To keep that cable from moving, you must oppose the weight acting in line with the cable, viz., 10. sin 30°, and this equals 5kg

So you could hang a 5kg weight from the vertical part.

Goog luck with your creation!
 
Last edited by a moderator:
If you actually build this device, you will find that the cable sags under the load so that the angle the cable makes with the top pulley is not the same as the angle between the pulleys, and changes with the position of the 10kg weight. Unless the cable is unrealistically strong and maintained under an unrealistic tension, I don't think you'll be able to find any single weight value that works.
 
Hi,

Thank you so much for your answer - Would that also mean that if the angle was 15%, then I would only need 2,5 kg?
 
Nugatory said:
If you actually build this device, you will find that the cable sags under the load so that the angle the cable makes with the top pulley is not the same as the angle between the pulleys, and changes with the position of the 10kg weight. Unless the cable is unrealistically strong and maintained under an unrealistic tension, I don't think you'll be able to find any single weight value that works.

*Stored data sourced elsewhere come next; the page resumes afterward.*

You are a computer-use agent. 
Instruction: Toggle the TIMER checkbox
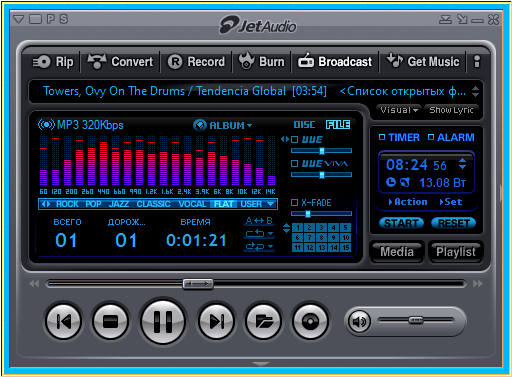pyautogui.click(x=382, y=137)
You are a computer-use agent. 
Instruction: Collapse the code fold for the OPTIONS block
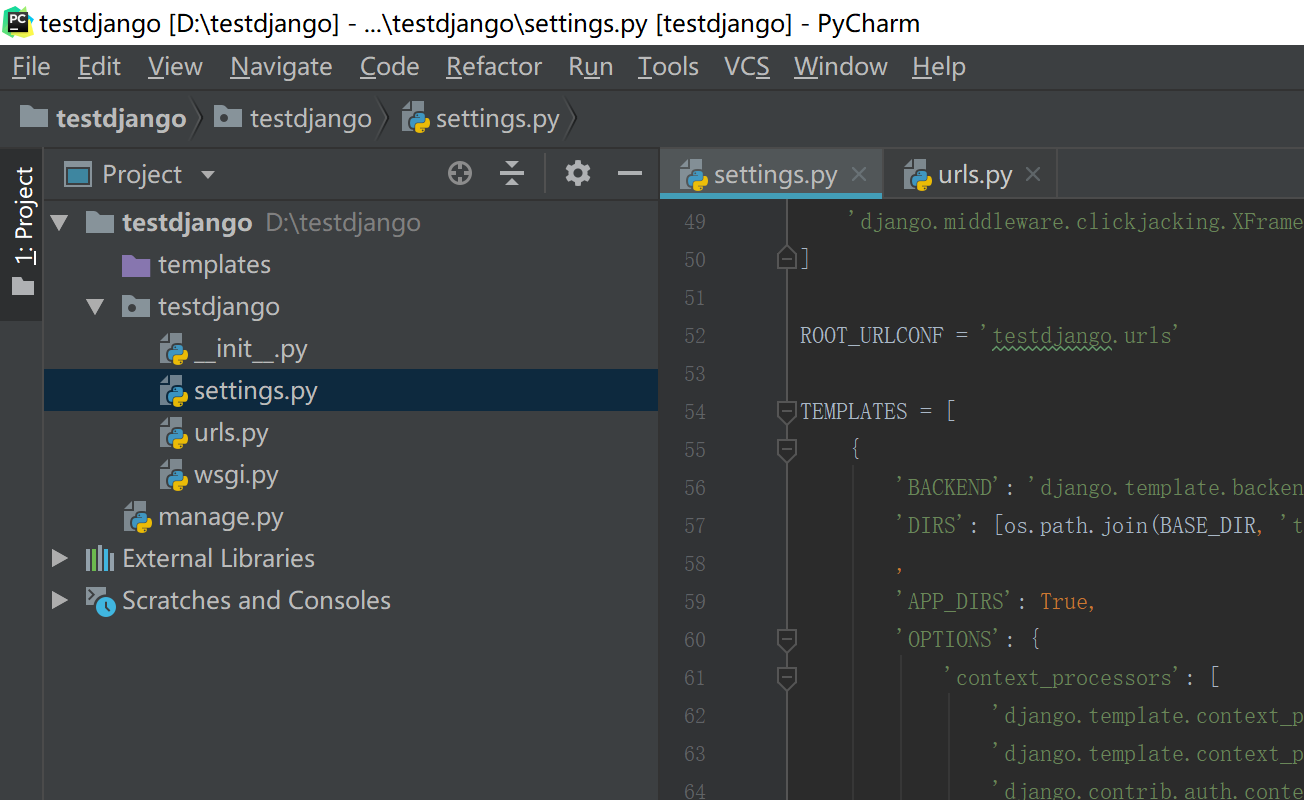(x=786, y=640)
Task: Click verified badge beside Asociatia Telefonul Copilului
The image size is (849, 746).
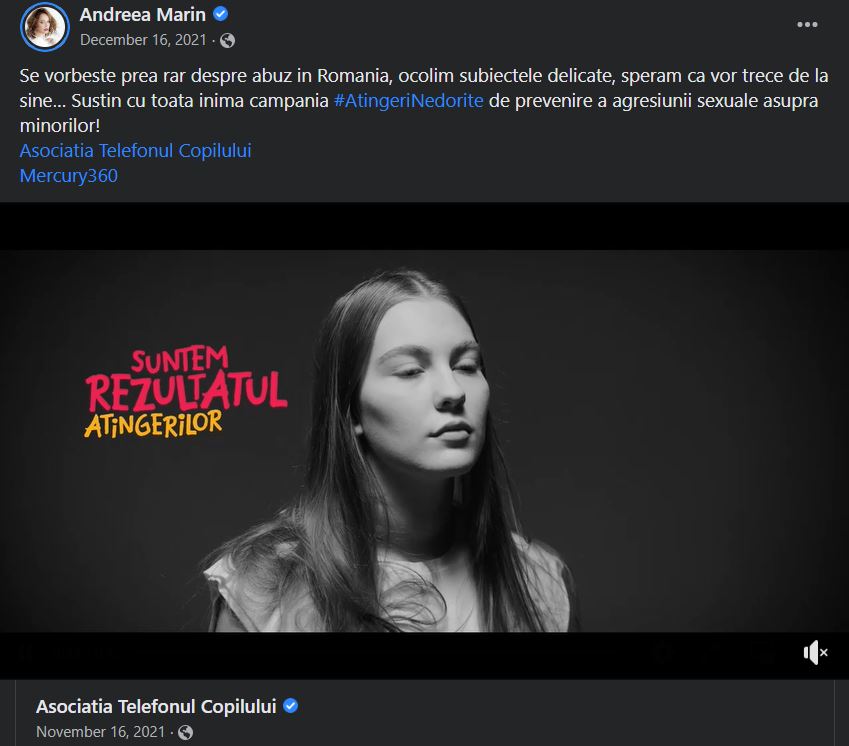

The cable would sag under a bit yes. There should only be strong tension on line A and C.

While before it was calculated with 30 degrees - arent we supposed to calculate with 60 degrees, as that's the actual angle from the top piece?
 
JinglePeter said:
Hi,

Thank you so much for your answer - Would that also mean that if the angle was 15%, then I would only need 2,5 kg?

10 sin 15° = 2.59
 
NascentOxygen said:
10 sin 15° = 2.59

Thanks again,

Can you look over the calculation for the first one again? Aren't we supposed to use 60 degrees - as that's the angle for the top pulley?
 
JinglePeter said:
Thanks again,

Can you look over the calculation for the first one again? Aren't we supposed to use 60 degrees - as that's the angle for the top pulley?

You can use the sine of the side angle or the cosine of the top angle - you'll end up with the same value either way.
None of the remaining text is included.